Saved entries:
........

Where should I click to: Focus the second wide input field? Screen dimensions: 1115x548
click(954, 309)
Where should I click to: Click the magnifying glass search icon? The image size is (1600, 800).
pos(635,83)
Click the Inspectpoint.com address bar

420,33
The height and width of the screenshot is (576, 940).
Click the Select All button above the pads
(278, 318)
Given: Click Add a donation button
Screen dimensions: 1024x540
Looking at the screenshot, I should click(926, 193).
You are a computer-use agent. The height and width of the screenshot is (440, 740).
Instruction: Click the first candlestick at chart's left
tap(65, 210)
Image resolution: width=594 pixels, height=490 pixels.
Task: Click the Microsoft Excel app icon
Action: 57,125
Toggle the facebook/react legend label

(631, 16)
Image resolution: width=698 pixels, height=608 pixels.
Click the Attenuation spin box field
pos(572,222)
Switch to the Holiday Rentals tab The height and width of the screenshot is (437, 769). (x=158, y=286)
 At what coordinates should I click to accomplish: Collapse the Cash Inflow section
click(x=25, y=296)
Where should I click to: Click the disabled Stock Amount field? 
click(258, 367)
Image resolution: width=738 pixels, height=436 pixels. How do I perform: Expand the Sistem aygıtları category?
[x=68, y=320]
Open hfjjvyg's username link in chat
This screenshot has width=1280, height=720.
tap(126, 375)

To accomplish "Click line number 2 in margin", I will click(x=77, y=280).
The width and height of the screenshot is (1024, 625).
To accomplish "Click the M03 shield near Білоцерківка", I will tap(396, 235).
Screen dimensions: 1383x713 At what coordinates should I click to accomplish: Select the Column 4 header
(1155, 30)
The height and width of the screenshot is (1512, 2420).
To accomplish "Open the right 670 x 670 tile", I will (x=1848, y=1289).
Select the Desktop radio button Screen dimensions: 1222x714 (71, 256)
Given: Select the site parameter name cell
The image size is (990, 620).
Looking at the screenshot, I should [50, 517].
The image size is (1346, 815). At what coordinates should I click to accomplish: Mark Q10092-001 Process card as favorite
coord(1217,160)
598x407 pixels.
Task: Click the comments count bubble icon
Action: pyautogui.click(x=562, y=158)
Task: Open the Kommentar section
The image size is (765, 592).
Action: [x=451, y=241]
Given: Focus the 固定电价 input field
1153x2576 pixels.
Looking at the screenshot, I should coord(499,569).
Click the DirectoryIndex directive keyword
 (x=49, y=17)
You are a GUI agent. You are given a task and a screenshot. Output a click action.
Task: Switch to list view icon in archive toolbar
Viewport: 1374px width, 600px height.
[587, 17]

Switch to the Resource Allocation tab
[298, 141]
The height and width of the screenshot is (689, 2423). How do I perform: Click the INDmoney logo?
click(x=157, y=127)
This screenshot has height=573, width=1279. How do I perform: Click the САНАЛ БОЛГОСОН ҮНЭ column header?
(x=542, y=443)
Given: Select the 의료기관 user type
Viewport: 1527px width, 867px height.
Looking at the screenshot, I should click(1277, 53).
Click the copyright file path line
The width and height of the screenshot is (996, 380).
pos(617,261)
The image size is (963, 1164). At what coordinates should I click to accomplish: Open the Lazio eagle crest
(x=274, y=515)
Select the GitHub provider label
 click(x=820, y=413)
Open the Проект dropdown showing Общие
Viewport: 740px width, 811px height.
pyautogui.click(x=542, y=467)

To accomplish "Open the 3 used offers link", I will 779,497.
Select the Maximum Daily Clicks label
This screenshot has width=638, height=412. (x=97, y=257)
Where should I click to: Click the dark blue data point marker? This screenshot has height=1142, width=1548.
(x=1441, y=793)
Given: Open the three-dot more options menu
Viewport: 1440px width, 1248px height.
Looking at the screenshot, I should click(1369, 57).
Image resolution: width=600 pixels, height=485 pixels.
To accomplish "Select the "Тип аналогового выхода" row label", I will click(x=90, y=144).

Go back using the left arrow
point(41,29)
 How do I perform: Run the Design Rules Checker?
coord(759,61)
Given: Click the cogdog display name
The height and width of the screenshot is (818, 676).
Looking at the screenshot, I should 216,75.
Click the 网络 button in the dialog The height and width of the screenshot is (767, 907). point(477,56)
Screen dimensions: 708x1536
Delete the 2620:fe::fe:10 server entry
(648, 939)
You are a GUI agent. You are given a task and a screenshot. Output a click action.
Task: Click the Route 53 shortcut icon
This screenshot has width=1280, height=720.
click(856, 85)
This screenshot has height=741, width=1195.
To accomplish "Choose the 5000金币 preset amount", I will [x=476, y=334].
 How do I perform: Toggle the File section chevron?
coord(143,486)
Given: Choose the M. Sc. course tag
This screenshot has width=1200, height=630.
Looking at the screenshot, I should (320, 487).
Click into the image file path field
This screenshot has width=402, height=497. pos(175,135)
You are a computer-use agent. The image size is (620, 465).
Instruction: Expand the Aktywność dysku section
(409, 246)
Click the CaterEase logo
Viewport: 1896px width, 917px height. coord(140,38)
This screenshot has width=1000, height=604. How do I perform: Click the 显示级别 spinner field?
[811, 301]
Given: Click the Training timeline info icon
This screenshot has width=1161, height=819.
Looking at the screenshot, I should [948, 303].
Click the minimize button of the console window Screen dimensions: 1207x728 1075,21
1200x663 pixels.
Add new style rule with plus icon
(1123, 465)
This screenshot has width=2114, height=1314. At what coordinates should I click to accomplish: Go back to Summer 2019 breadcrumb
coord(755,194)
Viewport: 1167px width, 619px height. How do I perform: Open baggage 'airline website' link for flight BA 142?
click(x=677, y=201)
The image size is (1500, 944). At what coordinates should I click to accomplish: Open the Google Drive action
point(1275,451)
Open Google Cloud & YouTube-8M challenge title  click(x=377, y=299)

........

> [Work to be completed] Print all of the entries again, exactly as written.

> [Task solution]
Where should I click to: Focus the second wide input field? Screen dimensions: 1115x548
click(954, 309)
Where should I click to: Click the magnifying glass search icon? The image size is (1600, 800).
pos(635,83)
Click the Inspectpoint.com address bar

420,33
The height and width of the screenshot is (576, 940).
Click the Select All button above the pads
(278, 318)
Given: Click Add a donation button
Screen dimensions: 1024x540
Looking at the screenshot, I should click(926, 193).
You are a computer-use agent. The height and width of the screenshot is (440, 740).
Instruction: Click the first candlestick at chart's left
tap(65, 210)
Image resolution: width=594 pixels, height=490 pixels.
Task: Click the Microsoft Excel app icon
Action: 57,125
Toggle the facebook/react legend label

(631, 16)
Image resolution: width=698 pixels, height=608 pixels.
Click the Attenuation spin box field
pos(572,222)
Switch to the Holiday Rentals tab The height and width of the screenshot is (437, 769). (x=158, y=286)
 At what coordinates should I click to accomplish: Collapse the Cash Inflow section
click(x=25, y=296)
Where should I click to: Click the disabled Stock Amount field? 
click(258, 367)
Image resolution: width=738 pixels, height=436 pixels. How do I perform: Expand the Sistem aygıtları category?
[x=68, y=320]
Open hfjjvyg's username link in chat
This screenshot has width=1280, height=720.
tap(126, 375)

To accomplish "Click line number 2 in margin", I will click(x=77, y=280).
The width and height of the screenshot is (1024, 625).
To accomplish "Click the M03 shield near Білоцерківка", I will tap(396, 235).
Screen dimensions: 1383x713 At what coordinates should I click to accomplish: Select the Column 4 header
(1155, 30)
The height and width of the screenshot is (1512, 2420).
To accomplish "Open the right 670 x 670 tile", I will (x=1848, y=1289).
Select the Desktop radio button Screen dimensions: 1222x714 (71, 256)
Given: Select the site parameter name cell
The image size is (990, 620).
Looking at the screenshot, I should [50, 517].
The image size is (1346, 815). At what coordinates should I click to accomplish: Mark Q10092-001 Process card as favorite
coord(1217,160)
598x407 pixels.
Task: Click the comments count bubble icon
Action: pyautogui.click(x=562, y=158)
Task: Open the Kommentar section
The image size is (765, 592).
Action: [x=451, y=241]
Given: Focus the 固定电价 input field
1153x2576 pixels.
Looking at the screenshot, I should coord(499,569).
Click the DirectoryIndex directive keyword
 (x=49, y=17)
You are a GUI agent. You are given a task and a screenshot. Output a click action.
Task: Switch to list view icon in archive toolbar
Viewport: 1374px width, 600px height.
[587, 17]

Switch to the Resource Allocation tab
[298, 141]
The height and width of the screenshot is (689, 2423). How do I perform: Click the INDmoney logo?
click(x=157, y=127)
This screenshot has height=573, width=1279. How do I perform: Click the САНАЛ БОЛГОСОН ҮНЭ column header?
(x=542, y=443)
Given: Select the 의료기관 user type
Viewport: 1527px width, 867px height.
Looking at the screenshot, I should click(1277, 53).
Click the copyright file path line
The width and height of the screenshot is (996, 380).
pos(617,261)
The image size is (963, 1164). At what coordinates should I click to accomplish: Open the Lazio eagle crest
(x=274, y=515)
Select the GitHub provider label
 click(x=820, y=413)
Open the Проект dropdown showing Общие
Viewport: 740px width, 811px height.
pyautogui.click(x=542, y=467)

To accomplish "Open the 3 used offers link", I will 779,497.
Select the Maximum Daily Clicks label
This screenshot has width=638, height=412. (x=97, y=257)
Where should I click to: Click the dark blue data point marker? This screenshot has height=1142, width=1548.
(x=1441, y=793)
Given: Open the three-dot more options menu
Viewport: 1440px width, 1248px height.
Looking at the screenshot, I should click(1369, 57).
Image resolution: width=600 pixels, height=485 pixels.
To accomplish "Select the "Тип аналогового выхода" row label", I will click(x=90, y=144).

Go back using the left arrow
point(41,29)
 How do I perform: Run the Design Rules Checker?
coord(759,61)
Given: Click the cogdog display name
The height and width of the screenshot is (818, 676).
Looking at the screenshot, I should 216,75.
Click the 网络 button in the dialog The height and width of the screenshot is (767, 907). point(477,56)
Screen dimensions: 708x1536
Delete the 2620:fe::fe:10 server entry
(648, 939)
You are a GUI agent. You are given a task and a screenshot. Output a click action.
Task: Click the Route 53 shortcut icon
This screenshot has width=1280, height=720.
click(856, 85)
This screenshot has height=741, width=1195.
To accomplish "Choose the 5000金币 preset amount", I will [x=476, y=334].
 How do I perform: Toggle the File section chevron?
coord(143,486)
Given: Choose the M. Sc. course tag
This screenshot has width=1200, height=630.
Looking at the screenshot, I should (320, 487).
Click into the image file path field
This screenshot has width=402, height=497. pos(175,135)
You are a computer-use agent. The image size is (620, 465).
Instruction: Expand the Aktywność dysku section
(409, 246)
Click the CaterEase logo
Viewport: 1896px width, 917px height. coord(140,38)
This screenshot has width=1000, height=604. How do I perform: Click the 显示级别 spinner field?
[811, 301]
Given: Click the Training timeline info icon
This screenshot has width=1161, height=819.
Looking at the screenshot, I should [948, 303].
Click the minimize button of the console window Screen dimensions: 1207x728 1075,21
1200x663 pixels.
Add new style rule with plus icon
(1123, 465)
This screenshot has width=2114, height=1314. At what coordinates should I click to accomplish: Go back to Summer 2019 breadcrumb
coord(755,194)
Viewport: 1167px width, 619px height. How do I perform: Open baggage 'airline website' link for flight BA 142?
click(x=677, y=201)
The image size is (1500, 944). At what coordinates should I click to accomplish: Open the Google Drive action
point(1275,451)
Open Google Cloud & YouTube-8M challenge title  click(x=377, y=299)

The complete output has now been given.